Offline Category Database

Offline Category Database

One of the options for licensing our product is through the locally hosted domain categorization database. It has our entire domain classification data stored in text files, which takes about 1.5 Gigabytes, and contains 60 million domains.

We also have a separate database that contains 5 billion classified URLs (for example a URL inside Wikipedia), the database size if 4TB and we use a custom database for fast data retrieval.
A vital factor to check before purchasing an offline database is – is it truly an offline database.

Some solutions provide a local API that communicates with a server to download dynamic data, this can be the right solution for specific use cases, but this is not an offline database.

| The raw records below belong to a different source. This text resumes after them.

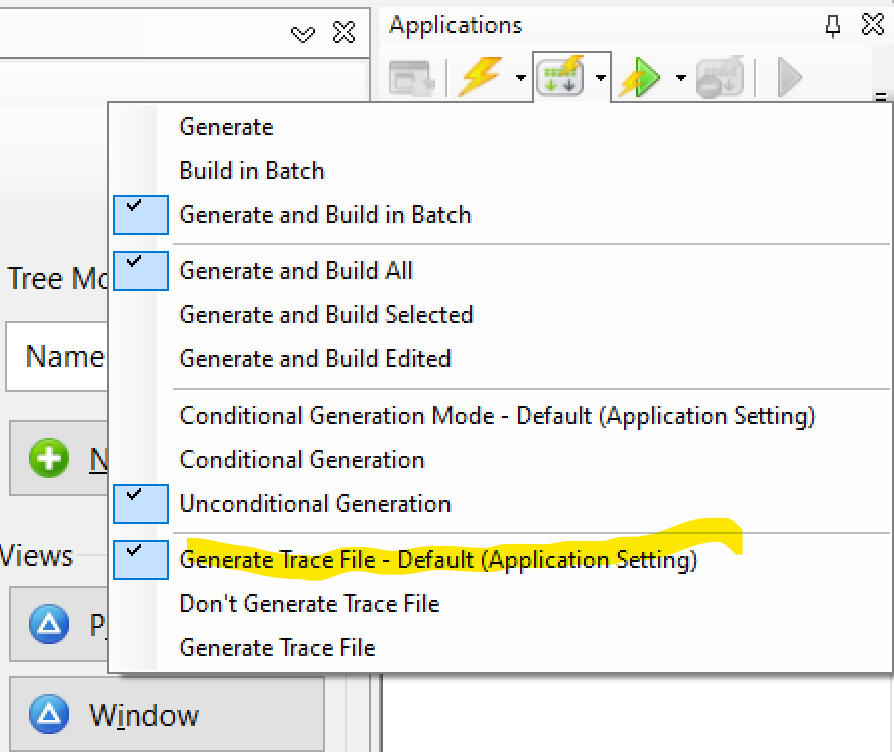Click the left panel's chevron options arrow
The height and width of the screenshot is (752, 894).
coord(302,34)
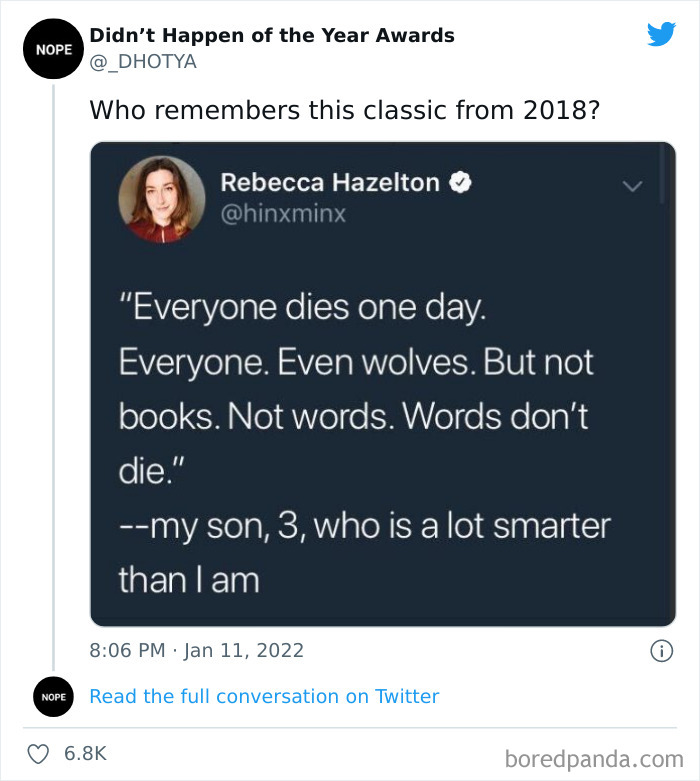Open the tweet info icon
The width and height of the screenshot is (700, 781).
click(660, 651)
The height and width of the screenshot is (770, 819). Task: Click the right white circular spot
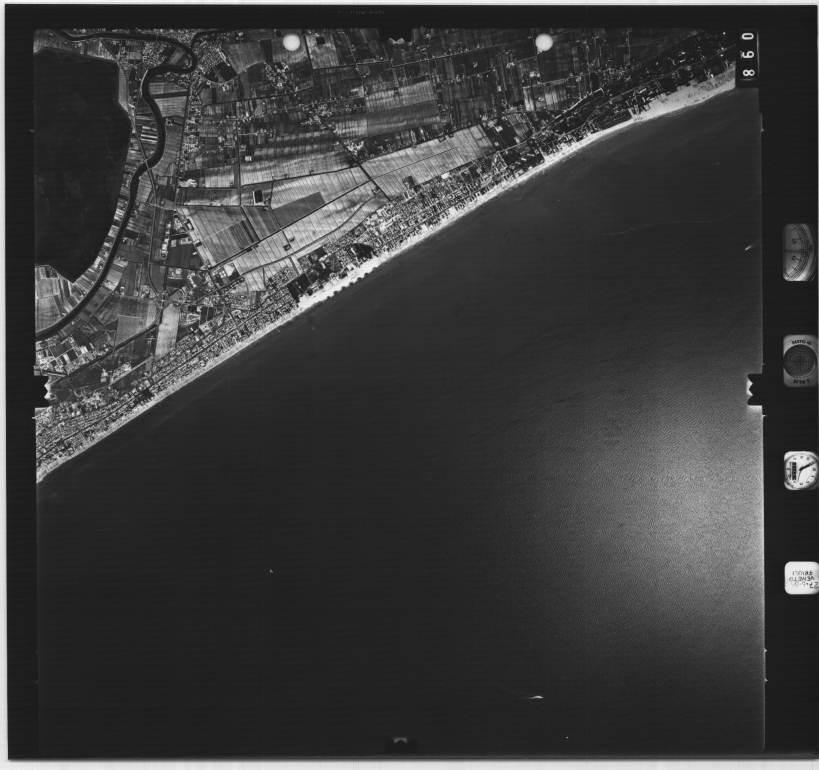[x=544, y=42]
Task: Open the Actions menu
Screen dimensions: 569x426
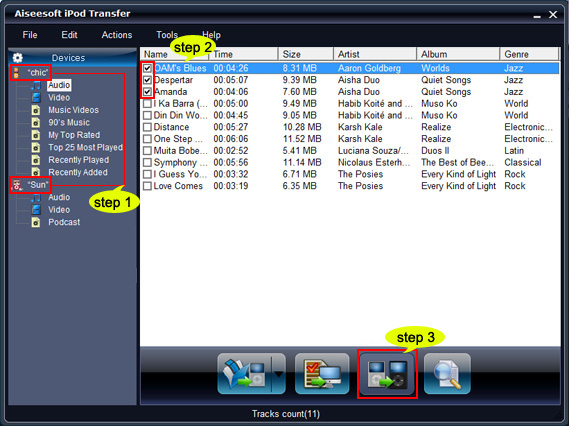Action: (117, 35)
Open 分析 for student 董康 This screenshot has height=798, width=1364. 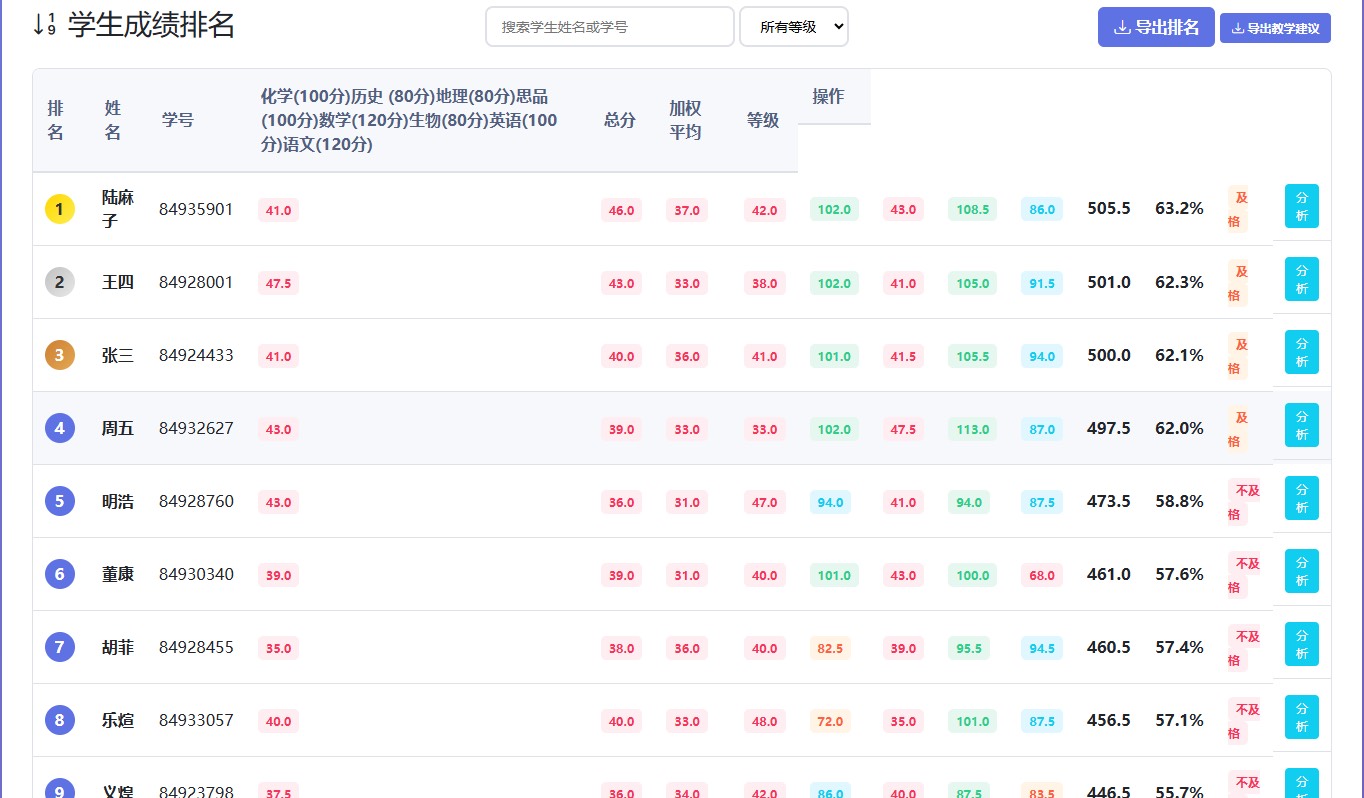point(1301,571)
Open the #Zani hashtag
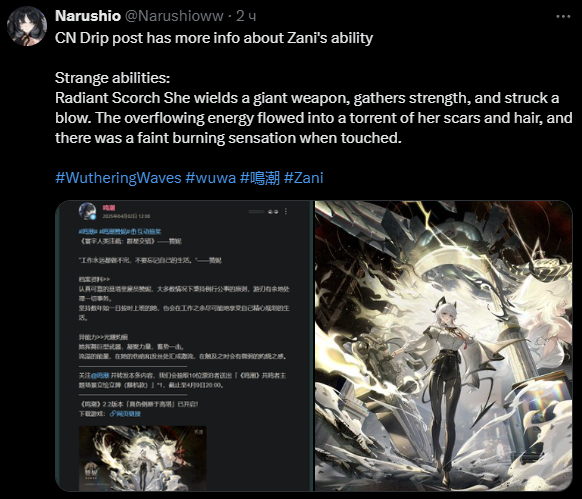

Companies usually license it when they have privacy or SLA requirements that aren’t supported with the regular classification API.

Advantages of using the offline database are:

  •  No data is transmitted to our servers
  •  By the terms of the SLA, the licensee is in full control
  •  Supports high volume workloads, is not limited by bandwidth or our servers’ speed
  •  Can be loaded to a database of your choice
  •  You receive updates every three months

Disadvantages:

  •  Can’t categorize new sites (it’s possible to combine this with a locally hosted server, or use our servers to defer to the regular API for new sites if privacy compliance allows)
  •  Suitable only for medium to large businesses because of database price and IT knowledge required to work with it
  •  No support for keyword classification (can be deferred to a server as well)
  •  It takes size, so can’t be used on endpoints and routers

The offline domain’s database structure is 160 directories (one for each classification). Each directory contains a text file with the domains that are part of that classification. This structure allows for easy importing to any database like MySQL, PostgreSQL and more.

For example, under the directory ‘News’ there will be a file called “domains”, and it will contain:

cnn.com
foxnews.com
reuters.com

The offline URL’s database is contained in custom software to allow for fast data retrieval.